# Directions
Present every line of the records below as a numbered list, leaving out the blank lines.
<<<<
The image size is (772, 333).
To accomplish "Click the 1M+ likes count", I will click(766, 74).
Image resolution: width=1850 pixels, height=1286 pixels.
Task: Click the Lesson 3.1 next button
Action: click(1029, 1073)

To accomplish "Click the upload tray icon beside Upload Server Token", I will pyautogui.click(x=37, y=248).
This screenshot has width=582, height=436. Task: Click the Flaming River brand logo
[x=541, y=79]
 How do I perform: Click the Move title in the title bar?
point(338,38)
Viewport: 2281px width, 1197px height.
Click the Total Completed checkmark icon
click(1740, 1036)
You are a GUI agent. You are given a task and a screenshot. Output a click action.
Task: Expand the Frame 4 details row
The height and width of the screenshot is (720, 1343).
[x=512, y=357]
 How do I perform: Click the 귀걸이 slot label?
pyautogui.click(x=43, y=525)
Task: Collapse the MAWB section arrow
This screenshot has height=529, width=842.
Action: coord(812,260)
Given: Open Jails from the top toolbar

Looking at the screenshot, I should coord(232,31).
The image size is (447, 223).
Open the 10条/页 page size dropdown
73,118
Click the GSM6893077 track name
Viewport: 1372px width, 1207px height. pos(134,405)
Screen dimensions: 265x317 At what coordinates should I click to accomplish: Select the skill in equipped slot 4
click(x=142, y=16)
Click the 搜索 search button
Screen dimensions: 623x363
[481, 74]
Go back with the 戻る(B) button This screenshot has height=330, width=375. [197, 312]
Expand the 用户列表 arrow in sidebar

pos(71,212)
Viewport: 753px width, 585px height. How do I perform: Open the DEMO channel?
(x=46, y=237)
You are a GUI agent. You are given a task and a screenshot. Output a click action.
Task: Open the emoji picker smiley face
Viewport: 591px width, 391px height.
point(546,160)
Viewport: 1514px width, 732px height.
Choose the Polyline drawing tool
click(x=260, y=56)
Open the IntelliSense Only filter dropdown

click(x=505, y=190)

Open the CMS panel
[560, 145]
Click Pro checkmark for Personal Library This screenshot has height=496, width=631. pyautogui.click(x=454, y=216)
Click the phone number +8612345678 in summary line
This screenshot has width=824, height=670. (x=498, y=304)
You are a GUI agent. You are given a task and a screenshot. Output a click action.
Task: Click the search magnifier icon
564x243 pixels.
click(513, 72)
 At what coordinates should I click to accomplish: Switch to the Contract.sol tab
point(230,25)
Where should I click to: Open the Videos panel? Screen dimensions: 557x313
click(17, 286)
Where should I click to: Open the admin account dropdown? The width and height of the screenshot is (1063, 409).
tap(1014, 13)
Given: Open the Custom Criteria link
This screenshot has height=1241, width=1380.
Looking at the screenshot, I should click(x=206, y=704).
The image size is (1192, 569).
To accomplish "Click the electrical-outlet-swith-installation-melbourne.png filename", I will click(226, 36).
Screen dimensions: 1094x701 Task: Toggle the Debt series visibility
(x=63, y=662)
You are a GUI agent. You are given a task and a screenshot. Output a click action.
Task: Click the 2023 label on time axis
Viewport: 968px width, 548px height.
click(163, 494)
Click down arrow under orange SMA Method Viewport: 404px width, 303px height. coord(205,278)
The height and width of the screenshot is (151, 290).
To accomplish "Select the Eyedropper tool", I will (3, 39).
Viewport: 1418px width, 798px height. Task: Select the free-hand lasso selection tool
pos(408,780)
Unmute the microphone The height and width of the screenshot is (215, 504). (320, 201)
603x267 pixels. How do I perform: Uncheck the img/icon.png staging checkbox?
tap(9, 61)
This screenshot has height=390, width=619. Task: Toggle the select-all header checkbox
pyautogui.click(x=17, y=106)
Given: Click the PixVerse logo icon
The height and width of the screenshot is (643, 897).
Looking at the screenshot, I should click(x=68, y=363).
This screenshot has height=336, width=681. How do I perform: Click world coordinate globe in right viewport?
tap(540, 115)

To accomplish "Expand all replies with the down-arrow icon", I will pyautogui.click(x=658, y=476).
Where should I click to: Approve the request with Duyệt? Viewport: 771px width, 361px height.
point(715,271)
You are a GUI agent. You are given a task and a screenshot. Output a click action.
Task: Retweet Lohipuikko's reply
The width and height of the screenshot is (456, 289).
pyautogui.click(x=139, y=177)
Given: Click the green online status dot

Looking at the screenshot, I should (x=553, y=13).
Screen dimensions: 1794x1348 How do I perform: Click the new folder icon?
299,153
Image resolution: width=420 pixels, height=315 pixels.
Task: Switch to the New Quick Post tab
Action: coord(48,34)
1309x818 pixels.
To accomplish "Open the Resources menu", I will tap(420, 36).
>>>>
# Response to this task
1. The image size is (772, 333).
2. To accomplish "Click the 1M+ likes count", I will click(766, 74).
3. Image resolution: width=1850 pixels, height=1286 pixels.
4. Task: Click the Lesson 3.1 next button
5. Action: click(1029, 1073)
6. To accomplish "Click the upload tray icon beside Upload Server Token", I will pyautogui.click(x=37, y=248).
7. This screenshot has width=582, height=436. Task: Click the Flaming River brand logo
8. [x=541, y=79]
9.  How do I perform: Click the Move title in the title bar?
10. point(338,38)
11. Viewport: 2281px width, 1197px height.
12. Click the Total Completed checkmark icon
13. click(1740, 1036)
14. You are a GUI agent. You are given a task and a screenshot. Output a click action.
15. Task: Expand the Frame 4 details row
16. The height and width of the screenshot is (720, 1343).
17. [x=512, y=357]
18.  How do I perform: Click the 귀걸이 slot label?
19. pyautogui.click(x=43, y=525)
20. Task: Collapse the MAWB section arrow
21. This screenshot has height=529, width=842.
22. Action: coord(812,260)
23. Given: Open Jails from the top toolbar
24. Looking at the screenshot, I should coord(232,31).
25. The image size is (447, 223).
26. Open the 10条/页 page size dropdown
27. 73,118
28. Click the GSM6893077 track name
29. Viewport: 1372px width, 1207px height. pos(134,405)
30. Screen dimensions: 265x317 At what coordinates should I click to accomplish: Select the skill in equipped slot 4
31. click(x=142, y=16)
32. Click the 搜索 search button
33. Screen dimensions: 623x363
34. [481, 74]
35. Go back with the 戻る(B) button This screenshot has height=330, width=375. [197, 312]
36. Expand the 用户列表 arrow in sidebar
37. pos(71,212)
38. Viewport: 753px width, 585px height. How do I perform: Open the DEMO channel?
39. (x=46, y=237)
40. You are a GUI agent. You are given a task and a screenshot. Output a click action.
41. Task: Open the emoji picker smiley face
42. Viewport: 591px width, 391px height.
43. point(546,160)
44. Viewport: 1514px width, 732px height.
45. Choose the Polyline drawing tool
46. click(x=260, y=56)
47. Open the IntelliSense Only filter dropdown
48. click(x=505, y=190)
49. Open the CMS panel
50. [560, 145]
51. Click Pro checkmark for Personal Library This screenshot has height=496, width=631. pyautogui.click(x=454, y=216)
52. Click the phone number +8612345678 in summary line
53. This screenshot has width=824, height=670. (x=498, y=304)
54. You are a GUI agent. You are given a task and a screenshot. Output a click action.
55. Task: Click the search magnifier icon
56. 564x243 pixels.
57. click(513, 72)
58.  At what coordinates should I click to accomplish: Switch to the Contract.sol tab
59. point(230,25)
60. Where should I click to: Open the Videos panel? Screen dimensions: 557x313
61. click(17, 286)
62. Where should I click to: Open the admin account dropdown? The width and height of the screenshot is (1063, 409).
63. tap(1014, 13)
64. Given: Open the Custom Criteria link
65. This screenshot has height=1241, width=1380.
66. Looking at the screenshot, I should click(x=206, y=704).
67. The image size is (1192, 569).
68. To accomplish "Click the electrical-outlet-swith-installation-melbourne.png filename", I will click(226, 36).
69. Screen dimensions: 1094x701 Task: Toggle the Debt series visibility
70. (x=63, y=662)
71. You are a GUI agent. You are given a task and a screenshot. Output a click action.
72. Task: Click the 2023 label on time axis
73. Viewport: 968px width, 548px height.
74. click(163, 494)
75. Click down arrow under orange SMA Method Viewport: 404px width, 303px height. coord(205,278)
76. The height and width of the screenshot is (151, 290).
77. To accomplish "Select the Eyedropper tool", I will (3, 39).
78. Viewport: 1418px width, 798px height. Task: Select the free-hand lasso selection tool
79. pos(408,780)
80. Unmute the microphone The height and width of the screenshot is (215, 504). (320, 201)
81. 603x267 pixels. How do I perform: Uncheck the img/icon.png staging checkbox?
82. tap(9, 61)
83. This screenshot has height=390, width=619. Task: Toggle the select-all header checkbox
84. pyautogui.click(x=17, y=106)
85. Given: Click the PixVerse logo icon
86. The height and width of the screenshot is (643, 897).
87. Looking at the screenshot, I should click(x=68, y=363).
88. This screenshot has height=336, width=681. How do I perform: Click world coordinate globe in right viewport?
89. tap(540, 115)
90. To accomplish "Expand all replies with the down-arrow icon", I will pyautogui.click(x=658, y=476).
91. Where should I click to: Approve the request with Duyệt? Viewport: 771px width, 361px height.
92. point(715,271)
93. You are a GUI agent. You are given a task and a screenshot. Output a click action.
94. Task: Retweet Lohipuikko's reply
95. The width and height of the screenshot is (456, 289).
96. pyautogui.click(x=139, y=177)
97. Given: Click the green online status dot
98. Looking at the screenshot, I should (x=553, y=13).
99. Screen dimensions: 1794x1348 How do I perform: Click the new folder icon?
100. 299,153
101. Image resolution: width=420 pixels, height=315 pixels.
102. Task: Switch to the New Quick Post tab
103. Action: coord(48,34)
104. 1309x818 pixels.
105. To accomplish "Open the Resources menu", I will tap(420, 36).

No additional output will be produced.